Georgia Power, primary owner of the Vogtle nuclear plant, announced last Friday that it will pay $413 million to settle a lawsuit brought against it last year by plant co-owner Oglethorpe Power Corporation.
Oglethorpe sued the Southern Company subsidiary in June of last year over their respective financial responsibilities for cost overruns at the Vogtle reactor expansion project.
Fellow co-owners Municipal Electric Authority of Georgia and Dalton Utilities have also sued over the project’s ballooning costs, and while Georgia Power agreed to pay up to $76 million to settle with MEAG last October, the Dalton suit is still pending.
Georgia Power holds a 45.7 percent share of Vogtle. Oglethorpe, MEAG, and Dalton hold shares of 30 percent, 22.7 percent, and 1.6 percent, respectively.
According to an October 6 report from the Atlanta Journal-Constitution, “Georgia Power said it will pay Oglethorpe $308 million to cover its share of construction costs that were already incurred. Georgia Power will also pay an estimated $105 million for Oglethorpe’s portion of the costs needed to complete Vogtle’s expansion and will cover 66 percent of any additional cost overruns.”
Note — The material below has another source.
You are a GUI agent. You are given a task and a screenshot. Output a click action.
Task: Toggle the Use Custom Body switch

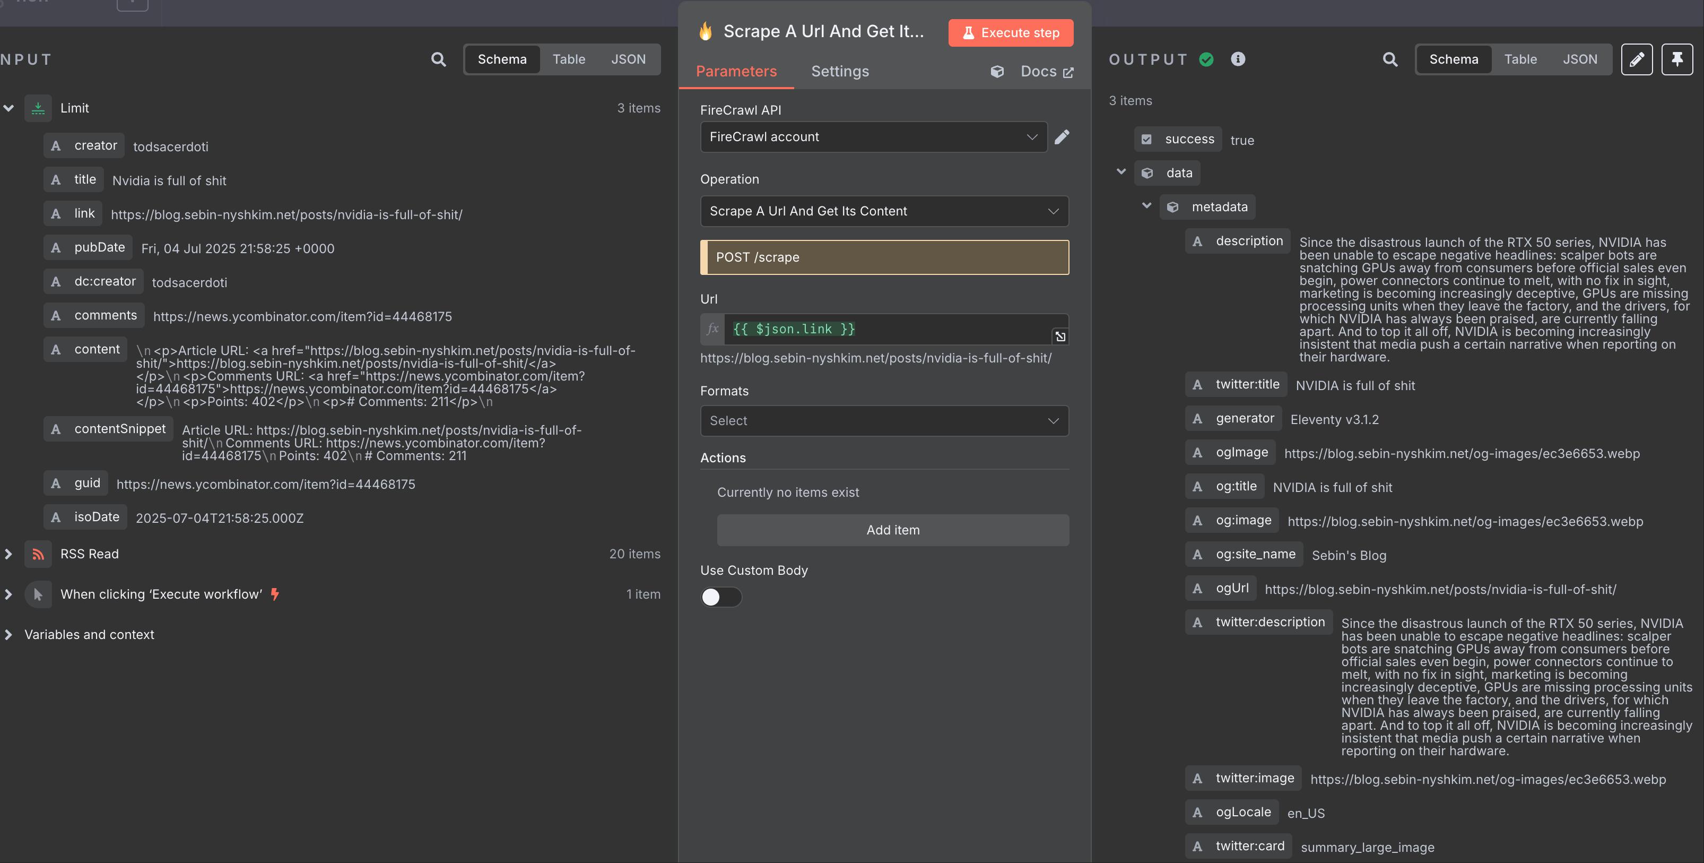[720, 597]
For its part, Oglethorpe, which had earlier sought to sell some of the plant’s generating capacity back to Georgia Power, has agreed to keep its 30 percent ownership share, the AJC reported.
Meanwhile: Georgia Power also announced Friday that it will have to replace a critical cooling component at Vogtle-4, putting the kibosh on plans to start that unit’s commercial operation by the end of 2023. According to the AJC, “The problem at Vogtle Unit 4 involves a faulty motor inside one of the reactor’s four coolant pumps, which keep temperatures at safe levels inside the reactor core. Georgia Power said the issue was discovered during start-up testing and that the entire pump will have to be replaced.”